A Quote From ....
Yes, Virginia
In 1897, eight-year-old Virginia O'Hanlon wrote to the editor of the New York Sun, to ask if it were true that, as some of her friends were saying, there was no Santa Claus. The Editor of the paper, Francis Pharcellus Church, replied simply, "Yes, Virginia, there is a Santa Claus". He developed the theme over five paragraphs of his editorial, but it is the opening words which remain in our quotations vocabulary today. (Chico Marx as Fiorello in A Night at the Opera puts the contrary view in refusing to believe in the existence of a sanity clause: "You can't fool me. There ain't no Sanity Claus".)

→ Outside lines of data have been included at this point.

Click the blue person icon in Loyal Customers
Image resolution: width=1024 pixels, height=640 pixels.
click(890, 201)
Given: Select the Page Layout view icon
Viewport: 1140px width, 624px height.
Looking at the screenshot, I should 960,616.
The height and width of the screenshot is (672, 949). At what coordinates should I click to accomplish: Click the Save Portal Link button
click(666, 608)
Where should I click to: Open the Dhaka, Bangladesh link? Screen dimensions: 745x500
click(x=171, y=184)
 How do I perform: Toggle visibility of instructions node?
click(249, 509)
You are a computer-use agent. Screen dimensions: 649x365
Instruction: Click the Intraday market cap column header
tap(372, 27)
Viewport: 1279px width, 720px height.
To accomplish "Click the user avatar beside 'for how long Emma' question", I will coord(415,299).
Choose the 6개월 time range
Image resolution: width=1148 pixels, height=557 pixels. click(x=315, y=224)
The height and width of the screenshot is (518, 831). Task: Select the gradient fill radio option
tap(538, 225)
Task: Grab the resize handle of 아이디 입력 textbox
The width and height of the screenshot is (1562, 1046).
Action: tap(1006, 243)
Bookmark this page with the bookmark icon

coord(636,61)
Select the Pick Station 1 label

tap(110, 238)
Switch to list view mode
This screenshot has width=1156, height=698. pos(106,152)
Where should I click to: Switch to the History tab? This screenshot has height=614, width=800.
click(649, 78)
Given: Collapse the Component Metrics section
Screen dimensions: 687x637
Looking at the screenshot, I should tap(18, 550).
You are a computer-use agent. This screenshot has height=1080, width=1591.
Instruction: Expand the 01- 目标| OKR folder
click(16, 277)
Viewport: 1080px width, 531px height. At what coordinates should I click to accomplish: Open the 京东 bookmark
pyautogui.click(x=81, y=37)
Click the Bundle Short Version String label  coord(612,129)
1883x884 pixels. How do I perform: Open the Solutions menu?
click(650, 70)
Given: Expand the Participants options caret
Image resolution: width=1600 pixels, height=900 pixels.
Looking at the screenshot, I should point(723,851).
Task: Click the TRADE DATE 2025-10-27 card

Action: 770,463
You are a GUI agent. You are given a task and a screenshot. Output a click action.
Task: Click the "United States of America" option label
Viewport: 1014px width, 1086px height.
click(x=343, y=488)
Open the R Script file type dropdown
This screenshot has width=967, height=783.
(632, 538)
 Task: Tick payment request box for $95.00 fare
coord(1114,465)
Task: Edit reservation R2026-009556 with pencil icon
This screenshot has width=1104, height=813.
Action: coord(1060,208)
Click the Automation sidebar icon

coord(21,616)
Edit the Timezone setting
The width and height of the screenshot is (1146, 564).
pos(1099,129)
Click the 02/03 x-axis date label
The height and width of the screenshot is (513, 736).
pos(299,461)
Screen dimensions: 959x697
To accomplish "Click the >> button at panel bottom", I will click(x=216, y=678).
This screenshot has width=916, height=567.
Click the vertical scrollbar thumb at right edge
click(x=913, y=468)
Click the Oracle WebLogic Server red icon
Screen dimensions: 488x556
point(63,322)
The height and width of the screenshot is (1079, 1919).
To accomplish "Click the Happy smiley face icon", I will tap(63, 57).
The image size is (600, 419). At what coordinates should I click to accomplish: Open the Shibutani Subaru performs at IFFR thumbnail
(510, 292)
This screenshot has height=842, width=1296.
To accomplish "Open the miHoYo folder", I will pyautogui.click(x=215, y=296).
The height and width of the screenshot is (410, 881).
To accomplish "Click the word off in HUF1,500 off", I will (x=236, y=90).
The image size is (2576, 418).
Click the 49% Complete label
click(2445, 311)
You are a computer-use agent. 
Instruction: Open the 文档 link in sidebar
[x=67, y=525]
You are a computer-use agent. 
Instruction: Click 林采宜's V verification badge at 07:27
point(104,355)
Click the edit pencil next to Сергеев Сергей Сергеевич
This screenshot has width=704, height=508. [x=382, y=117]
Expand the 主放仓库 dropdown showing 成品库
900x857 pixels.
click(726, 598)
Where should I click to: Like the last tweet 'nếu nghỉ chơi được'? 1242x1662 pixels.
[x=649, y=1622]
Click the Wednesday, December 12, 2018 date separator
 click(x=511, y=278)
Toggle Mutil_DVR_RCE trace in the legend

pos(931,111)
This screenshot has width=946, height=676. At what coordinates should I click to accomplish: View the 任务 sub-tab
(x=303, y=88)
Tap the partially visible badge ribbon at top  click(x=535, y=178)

Virginia was perhaps fortunate in the recipient of her letter. Ebenezer Scrooge, for example, at least in his unregenerate days, would have responded with equal simplicity but less sympathy, "Bah, humbug!". W. C. Fields also approached the celebration cautiously: "A Merry Christmas to all my friends except two", and the Grossmiths' Mr Pooter was definitely unhappy: "I am a poor man, but I would happily give ten shillings to find out who sent me the insulting Christmas card I received this morning". In our own time, P. J. O'Rourke assessed the costs of celebration: "Christmas begins about the first of December with an office party and ends when you finally realize what you spent, around April fifteenth of the next year". Alan Rickman's villainous Sheriff of Nottingham in the 1991 film "Robin Hood" gave the order "And call off Christmas!" as the culmination of a list of repressive measures.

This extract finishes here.